2018年3月期下期決算の日経平均構成企業225社の想定為替レートは、1ドル109円40銭。27日(土)のドル円は、108.63円。1円の円高が、経常利益を0.4%押し下げるというから困ったことになってきた。…と、こう悲観するのも、今週から日本企業の決算発表が本格化するから。今週は、日本を代表するような東証1部の大企業が軒並み決算発表をスタートする。保守的な日本企業のことだから、このままだと4Qの想定為替レートを1ドル105円と出してくる画が目に浮かぶ…。そうなれば、当初筆者が描いていた「3Q決算で、通期決算予想の上方修正がいっせいに出てくる」という目論見は、もろくも崩れ去ることになる。
しかもこの円高、始末におえないのは、ユーロ >ドル >円となっているところ…。ドルインデクッス(横写真)をみると、年初92近辺だったはずが、現在89まで価値が下がっているのだ。世界で一番経済状況がよい国にあって、なお大幅な法人減税や、1・7兆ドルともいわれるインフラ投資政策の発表を控え、FRBは3回の金融引き締めをしようとする国の通貨が買われていないことに、現在の相場の危うい気配が透けてみえる。 また、日米ともに冴えない景気指標が増えてきているようにも感じる。昨年12月時点で、米国の1月の景気予測指標は、確かに冴えないものが多く出ていた。ただ、これは法人減税やインフラ投資が折り込まれてない中での数値だと侮っていたが、ここにきて日本においても、景気指標で不安定なものが散見されるようになった。年末に発表された「鉱工業生産指数」などがそれだ。同統計をみると、出荷の伸びが、在庫の伸びを下回っていた。これはわかりやすい景気後退のサインとして注目される現象だ。詳細をみるとFAなどの省力化関連は、依然好調推移ではあるものの、スマホなどの電子部品が足を引っ張っているようだ。
もちろん、一部の景気指標だけをみて、日本が「景気後退に陥っている!?」と騒ぎ立てる必要はない。ただ、年初から1月31日AM11:00に行われる、トランプ大統領の「一般教書演説(インフラ骨子政策)」で、材料出尽くしとなり、相場は軟調になる可能性がかなりある、と考えていたので、この発表前には、1回買いポジションを整理し様子見するつもりであった。それが少し早まった形であろうか。
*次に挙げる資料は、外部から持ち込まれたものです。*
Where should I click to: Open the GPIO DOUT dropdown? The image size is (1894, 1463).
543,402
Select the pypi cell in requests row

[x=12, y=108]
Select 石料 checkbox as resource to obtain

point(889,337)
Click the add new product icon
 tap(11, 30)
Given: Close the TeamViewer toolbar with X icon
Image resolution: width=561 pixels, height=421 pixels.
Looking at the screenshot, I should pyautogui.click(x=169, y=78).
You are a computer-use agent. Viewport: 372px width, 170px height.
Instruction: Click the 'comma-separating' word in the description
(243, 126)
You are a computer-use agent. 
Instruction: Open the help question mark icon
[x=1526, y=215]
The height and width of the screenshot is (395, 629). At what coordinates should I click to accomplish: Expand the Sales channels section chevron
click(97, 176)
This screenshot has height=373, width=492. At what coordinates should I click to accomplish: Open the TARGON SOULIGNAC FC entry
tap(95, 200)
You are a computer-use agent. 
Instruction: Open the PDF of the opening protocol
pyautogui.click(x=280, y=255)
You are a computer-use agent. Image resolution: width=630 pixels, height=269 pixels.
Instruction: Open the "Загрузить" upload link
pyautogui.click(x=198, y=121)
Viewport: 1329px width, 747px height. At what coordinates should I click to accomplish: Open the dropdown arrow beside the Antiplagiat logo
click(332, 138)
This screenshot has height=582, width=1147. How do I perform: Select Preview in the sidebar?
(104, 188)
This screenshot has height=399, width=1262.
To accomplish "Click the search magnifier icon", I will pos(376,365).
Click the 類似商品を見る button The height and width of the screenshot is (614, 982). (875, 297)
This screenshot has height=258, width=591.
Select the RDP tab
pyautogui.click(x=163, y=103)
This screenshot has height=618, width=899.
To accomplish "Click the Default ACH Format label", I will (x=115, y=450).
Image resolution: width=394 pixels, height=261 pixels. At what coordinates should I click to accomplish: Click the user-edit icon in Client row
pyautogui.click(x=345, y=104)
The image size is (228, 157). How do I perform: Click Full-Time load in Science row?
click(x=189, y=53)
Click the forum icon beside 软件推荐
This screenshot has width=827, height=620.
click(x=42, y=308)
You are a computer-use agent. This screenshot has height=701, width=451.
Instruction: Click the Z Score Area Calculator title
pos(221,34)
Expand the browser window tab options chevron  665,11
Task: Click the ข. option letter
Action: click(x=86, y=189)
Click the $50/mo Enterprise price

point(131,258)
先週の68回本稿でも書かせていただいたように、1月のSQ値23,723円を下回って同日中に戻ってこなければ、保有資産のリスクヘッジに回る、との言葉通り、現在の筆者のポートフォリオは、保有資産順に(1)日経ダブルインバース(1357)、(2)国際のETFVIX(1552)、(3)三菱UFJ HD(8306)、(4)シンデン・ハイテックス(3131)、(5)ヒューマンメタボロームテクノロジーズ(6090)、(6)ライクキッズネクスト(6065)、(7)清水建設(1803)、(8)フージャースHD(3284)、(9)安川電機(6506)※空売り、(10)エスケーエレクトロニクス(6677)である。※11位以下は割愛する。